TEXT UNDER STUDY:
| Type: | Sport, 90 ft (27 m) |
| GPS: | 37.90698, -120.55819 |
| FA: | Troy Corliss |
| Page Views: | 3,815 total · 24/month |
| Shared By: | Rob Eison on Dec 3, 2012 · Updates |
| Admins: | Mike Morley, Adam Stackhouse, Salamanizer Ski, Justin Johnsen, Vicki Schwantes |
For the current gate code and rules, visit accessfund.org/capabilities…
Some critical conditions of the easement we need to comply with include:
- No dogs on the property
- Close all gates (typically there are over 200 head of horses on the property), particularly the gate to O'Byrnes Ferry Road
- No loud music
- No fires
- No camping at the cliff, trailhead, or anywhere in the vicinity
- Access allowed only from sun-up to one hour after sundown
- No littering
In addition, seasonal raptor closures on a portion of cliff line may be posted on the property and online if there is active raptor nesting.
Our ability to climb here is contingent on our compliance with the conditions of the easement.

ACTIVITY A:
For each statement about the climbing access page, answer yes or no and quote the words from the page that decide it: (i) Dogs may be brought onto the property. (ii) Access is allowed until one hour after sundown. (iii) Camping is permitted at the trailhead.
ACTIVITY B:
Continue the climbing access page from its final sentence.
The rows come from a separate source and have no connection to the climbing access page.

DATA UNDER STUDY:
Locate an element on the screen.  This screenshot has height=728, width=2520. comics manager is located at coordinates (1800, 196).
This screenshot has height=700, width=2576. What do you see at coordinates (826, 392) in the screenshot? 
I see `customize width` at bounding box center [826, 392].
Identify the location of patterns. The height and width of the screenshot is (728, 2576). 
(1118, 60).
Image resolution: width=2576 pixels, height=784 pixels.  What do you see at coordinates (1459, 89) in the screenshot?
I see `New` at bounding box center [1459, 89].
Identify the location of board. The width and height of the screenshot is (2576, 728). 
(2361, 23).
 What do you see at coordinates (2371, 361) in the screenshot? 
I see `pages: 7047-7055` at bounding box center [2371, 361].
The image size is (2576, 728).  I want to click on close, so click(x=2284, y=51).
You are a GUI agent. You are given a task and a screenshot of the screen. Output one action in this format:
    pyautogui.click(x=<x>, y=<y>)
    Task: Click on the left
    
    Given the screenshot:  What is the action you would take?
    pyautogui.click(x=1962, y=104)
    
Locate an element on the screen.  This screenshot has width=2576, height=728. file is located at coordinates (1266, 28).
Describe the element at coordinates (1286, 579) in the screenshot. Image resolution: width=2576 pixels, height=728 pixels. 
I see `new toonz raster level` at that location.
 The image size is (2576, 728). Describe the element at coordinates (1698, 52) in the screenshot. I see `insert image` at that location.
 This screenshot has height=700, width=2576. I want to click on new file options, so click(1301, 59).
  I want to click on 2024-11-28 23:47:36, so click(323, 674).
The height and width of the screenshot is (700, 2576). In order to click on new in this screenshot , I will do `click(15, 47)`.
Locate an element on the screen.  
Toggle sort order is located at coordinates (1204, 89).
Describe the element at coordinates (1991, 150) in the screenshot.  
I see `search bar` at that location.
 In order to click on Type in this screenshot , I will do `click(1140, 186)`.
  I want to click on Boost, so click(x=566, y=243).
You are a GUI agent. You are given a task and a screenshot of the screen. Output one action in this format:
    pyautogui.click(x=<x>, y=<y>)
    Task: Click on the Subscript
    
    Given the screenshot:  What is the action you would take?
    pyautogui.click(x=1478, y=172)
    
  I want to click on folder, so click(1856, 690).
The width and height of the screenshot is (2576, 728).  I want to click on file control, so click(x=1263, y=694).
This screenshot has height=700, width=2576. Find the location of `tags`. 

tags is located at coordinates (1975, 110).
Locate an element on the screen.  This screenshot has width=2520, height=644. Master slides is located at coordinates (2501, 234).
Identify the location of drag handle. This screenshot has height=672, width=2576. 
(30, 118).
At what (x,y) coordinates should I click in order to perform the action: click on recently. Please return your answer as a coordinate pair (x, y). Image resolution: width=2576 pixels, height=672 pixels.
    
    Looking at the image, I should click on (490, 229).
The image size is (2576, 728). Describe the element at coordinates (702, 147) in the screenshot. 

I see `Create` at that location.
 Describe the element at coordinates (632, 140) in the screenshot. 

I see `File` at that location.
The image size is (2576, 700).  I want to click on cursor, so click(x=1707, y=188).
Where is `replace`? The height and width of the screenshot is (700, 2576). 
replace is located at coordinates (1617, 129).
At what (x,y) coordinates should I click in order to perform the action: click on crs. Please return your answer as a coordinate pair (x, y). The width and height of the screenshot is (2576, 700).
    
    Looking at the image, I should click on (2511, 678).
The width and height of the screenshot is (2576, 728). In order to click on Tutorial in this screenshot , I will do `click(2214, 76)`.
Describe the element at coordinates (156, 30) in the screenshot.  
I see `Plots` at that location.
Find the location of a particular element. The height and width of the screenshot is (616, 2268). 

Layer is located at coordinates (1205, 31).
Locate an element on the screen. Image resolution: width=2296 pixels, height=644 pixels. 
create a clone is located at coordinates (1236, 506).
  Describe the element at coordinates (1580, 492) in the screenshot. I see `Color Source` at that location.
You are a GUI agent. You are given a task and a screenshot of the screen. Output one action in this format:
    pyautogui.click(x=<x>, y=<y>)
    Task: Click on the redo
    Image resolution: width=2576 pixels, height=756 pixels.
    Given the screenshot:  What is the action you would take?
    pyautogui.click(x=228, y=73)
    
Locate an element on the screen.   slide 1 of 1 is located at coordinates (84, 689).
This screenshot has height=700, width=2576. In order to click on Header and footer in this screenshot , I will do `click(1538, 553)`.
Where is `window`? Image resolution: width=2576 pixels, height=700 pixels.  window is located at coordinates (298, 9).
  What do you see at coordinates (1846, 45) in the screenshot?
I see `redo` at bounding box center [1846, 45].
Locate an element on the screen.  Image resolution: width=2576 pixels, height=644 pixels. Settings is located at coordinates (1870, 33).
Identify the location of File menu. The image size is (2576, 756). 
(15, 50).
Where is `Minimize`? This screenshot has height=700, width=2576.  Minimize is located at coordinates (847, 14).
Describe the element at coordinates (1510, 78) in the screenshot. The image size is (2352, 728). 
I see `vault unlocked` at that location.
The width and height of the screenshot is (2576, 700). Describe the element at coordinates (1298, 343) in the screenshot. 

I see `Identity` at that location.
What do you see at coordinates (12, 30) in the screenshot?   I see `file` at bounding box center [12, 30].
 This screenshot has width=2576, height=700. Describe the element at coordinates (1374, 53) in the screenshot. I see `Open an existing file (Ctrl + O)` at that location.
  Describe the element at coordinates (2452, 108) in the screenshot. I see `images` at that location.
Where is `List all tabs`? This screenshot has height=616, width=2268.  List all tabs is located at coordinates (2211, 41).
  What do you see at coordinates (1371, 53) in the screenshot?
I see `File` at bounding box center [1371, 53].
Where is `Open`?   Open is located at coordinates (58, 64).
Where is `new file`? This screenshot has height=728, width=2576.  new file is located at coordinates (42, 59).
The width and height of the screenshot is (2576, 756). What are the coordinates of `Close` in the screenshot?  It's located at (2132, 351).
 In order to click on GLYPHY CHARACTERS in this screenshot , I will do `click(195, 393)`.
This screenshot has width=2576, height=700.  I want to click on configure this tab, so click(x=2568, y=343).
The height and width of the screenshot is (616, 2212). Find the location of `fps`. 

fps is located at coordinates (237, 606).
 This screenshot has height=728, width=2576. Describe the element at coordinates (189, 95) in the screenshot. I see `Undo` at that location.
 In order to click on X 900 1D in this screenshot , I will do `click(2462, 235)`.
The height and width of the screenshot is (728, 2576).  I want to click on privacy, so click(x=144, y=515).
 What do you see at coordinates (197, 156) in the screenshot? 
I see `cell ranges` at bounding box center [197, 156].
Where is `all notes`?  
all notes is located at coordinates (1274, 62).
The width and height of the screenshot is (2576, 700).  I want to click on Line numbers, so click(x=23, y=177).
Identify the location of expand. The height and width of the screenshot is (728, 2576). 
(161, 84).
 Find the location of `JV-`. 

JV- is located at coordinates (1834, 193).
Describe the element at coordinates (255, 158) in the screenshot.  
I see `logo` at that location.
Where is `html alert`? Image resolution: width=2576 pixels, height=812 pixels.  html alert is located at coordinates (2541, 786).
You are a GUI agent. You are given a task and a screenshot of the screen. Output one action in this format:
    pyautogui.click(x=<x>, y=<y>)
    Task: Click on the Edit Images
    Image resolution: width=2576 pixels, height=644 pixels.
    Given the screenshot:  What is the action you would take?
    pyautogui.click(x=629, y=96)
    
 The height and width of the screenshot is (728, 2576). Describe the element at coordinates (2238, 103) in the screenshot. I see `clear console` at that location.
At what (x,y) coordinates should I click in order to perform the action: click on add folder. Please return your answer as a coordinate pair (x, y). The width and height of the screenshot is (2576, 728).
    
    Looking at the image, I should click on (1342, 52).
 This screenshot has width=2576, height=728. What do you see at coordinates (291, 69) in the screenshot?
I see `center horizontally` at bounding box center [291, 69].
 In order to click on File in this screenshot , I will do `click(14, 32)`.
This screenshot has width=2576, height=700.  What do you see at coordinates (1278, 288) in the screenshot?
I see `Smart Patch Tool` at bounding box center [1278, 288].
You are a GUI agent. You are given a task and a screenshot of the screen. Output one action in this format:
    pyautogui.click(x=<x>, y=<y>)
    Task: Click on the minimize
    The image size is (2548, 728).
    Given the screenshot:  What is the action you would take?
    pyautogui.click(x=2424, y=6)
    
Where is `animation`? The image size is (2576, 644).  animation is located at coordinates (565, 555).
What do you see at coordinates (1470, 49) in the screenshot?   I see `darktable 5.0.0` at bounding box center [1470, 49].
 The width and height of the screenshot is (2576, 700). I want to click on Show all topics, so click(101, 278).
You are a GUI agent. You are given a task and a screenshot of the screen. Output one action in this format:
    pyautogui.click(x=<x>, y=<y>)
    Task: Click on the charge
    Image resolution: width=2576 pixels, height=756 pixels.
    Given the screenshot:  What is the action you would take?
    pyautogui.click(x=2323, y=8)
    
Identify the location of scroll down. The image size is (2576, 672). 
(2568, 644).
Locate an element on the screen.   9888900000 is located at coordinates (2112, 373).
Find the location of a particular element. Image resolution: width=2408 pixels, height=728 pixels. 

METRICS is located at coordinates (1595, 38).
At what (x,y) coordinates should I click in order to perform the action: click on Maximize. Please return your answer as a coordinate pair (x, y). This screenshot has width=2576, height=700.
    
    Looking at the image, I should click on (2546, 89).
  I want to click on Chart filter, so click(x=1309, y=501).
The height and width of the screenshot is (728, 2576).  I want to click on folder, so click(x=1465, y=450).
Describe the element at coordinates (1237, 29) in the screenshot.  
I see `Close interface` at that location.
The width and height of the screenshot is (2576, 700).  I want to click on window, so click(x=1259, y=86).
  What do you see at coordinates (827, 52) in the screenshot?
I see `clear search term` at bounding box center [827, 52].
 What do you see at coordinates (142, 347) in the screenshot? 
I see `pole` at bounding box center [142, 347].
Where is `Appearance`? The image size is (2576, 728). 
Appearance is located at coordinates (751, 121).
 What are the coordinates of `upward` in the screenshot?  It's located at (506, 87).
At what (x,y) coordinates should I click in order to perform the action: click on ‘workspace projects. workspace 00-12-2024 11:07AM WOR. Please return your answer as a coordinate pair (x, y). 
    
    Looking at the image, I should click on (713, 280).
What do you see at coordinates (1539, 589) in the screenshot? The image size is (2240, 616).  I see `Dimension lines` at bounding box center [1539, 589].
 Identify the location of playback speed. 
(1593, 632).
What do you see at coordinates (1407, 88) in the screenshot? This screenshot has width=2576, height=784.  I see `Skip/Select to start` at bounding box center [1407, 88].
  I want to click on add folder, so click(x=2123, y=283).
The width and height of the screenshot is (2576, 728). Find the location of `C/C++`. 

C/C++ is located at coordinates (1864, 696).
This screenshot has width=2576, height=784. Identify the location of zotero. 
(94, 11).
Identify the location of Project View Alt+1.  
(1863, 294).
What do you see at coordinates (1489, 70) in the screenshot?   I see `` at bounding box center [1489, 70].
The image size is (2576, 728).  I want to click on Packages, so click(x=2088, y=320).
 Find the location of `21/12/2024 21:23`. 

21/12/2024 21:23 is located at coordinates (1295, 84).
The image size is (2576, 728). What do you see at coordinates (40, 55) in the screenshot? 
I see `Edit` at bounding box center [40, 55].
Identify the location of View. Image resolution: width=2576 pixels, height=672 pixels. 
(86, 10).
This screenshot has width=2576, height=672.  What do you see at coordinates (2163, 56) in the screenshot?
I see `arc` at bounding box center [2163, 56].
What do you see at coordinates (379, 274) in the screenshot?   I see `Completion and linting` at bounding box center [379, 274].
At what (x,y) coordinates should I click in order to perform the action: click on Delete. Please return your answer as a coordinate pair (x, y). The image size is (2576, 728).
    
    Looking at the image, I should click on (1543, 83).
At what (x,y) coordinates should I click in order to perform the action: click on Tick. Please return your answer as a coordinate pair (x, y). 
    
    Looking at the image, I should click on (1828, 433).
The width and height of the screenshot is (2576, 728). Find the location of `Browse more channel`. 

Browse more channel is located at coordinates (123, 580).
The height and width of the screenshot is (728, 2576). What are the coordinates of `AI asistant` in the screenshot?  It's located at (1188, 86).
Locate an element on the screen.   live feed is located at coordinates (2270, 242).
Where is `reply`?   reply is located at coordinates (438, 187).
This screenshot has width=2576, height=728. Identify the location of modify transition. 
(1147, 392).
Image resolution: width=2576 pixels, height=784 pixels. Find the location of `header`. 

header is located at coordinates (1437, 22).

RESULT A:
(i) No: "No dogs on the property"
(ii) Yes: "Access allowed only from sun-up to one hour after sundown"
(iii) No: "No camping at the cliff, trailhead, or anywhere in the vicinity"

RESULT B:
Description
This storied route was my nemesis and a labor of love, bringing me back to Jailhouse intermittently for 3 seasons after I moved to Denver in 2009. Originally a decent but not-sought-after 5.13b from the early Jailhouse days until a vital glue-reinforced fin broke off in the early 2000's, Slammer transformed into a notoriously elusive 5.13+ and repelled many a jailhouse hardman for years. Finally, I believe in 2007, during Alex Honnold's blitzkrieg at the House, he unlocked the new crux and called it one of the hardest 5.13's he'd sent. Bay area crusher and erudite psychologist Ethan Schwartz repeated it the next year after months of attempts rating it 5.13d. I'm convinced now after the many belays we shared that Ethan's jedi-mind tricks were responsible for the obsession that consumed me the entire next season even to the point that I considered delaying our family's move back to Denver just so I could have one more season to send Slammer. In the end I needed 2 full years of Front Range power before I finally had the tools to put this one away.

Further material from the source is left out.